[What needs to be done] Lines with "screenshot" in them are to be located in the listing below and copied.

[Task input]
───

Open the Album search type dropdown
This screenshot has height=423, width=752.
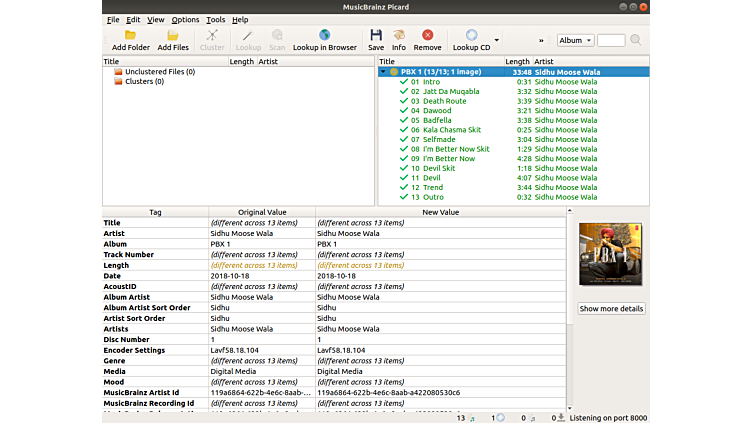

───

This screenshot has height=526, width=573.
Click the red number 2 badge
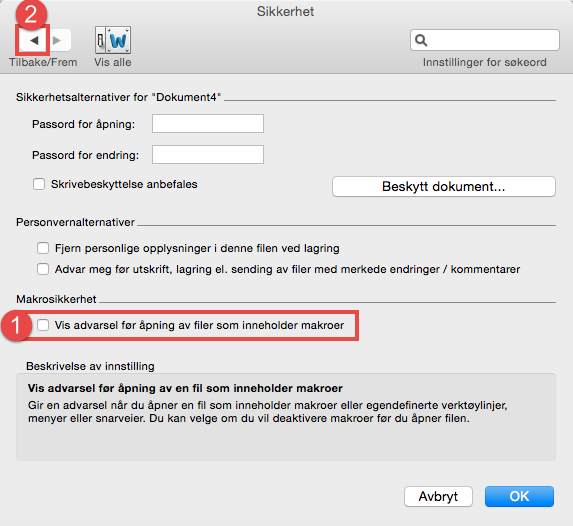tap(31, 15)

───

[Solution to this problem]
This screenshot has height=423, width=752.
This screenshot has height=526, width=573.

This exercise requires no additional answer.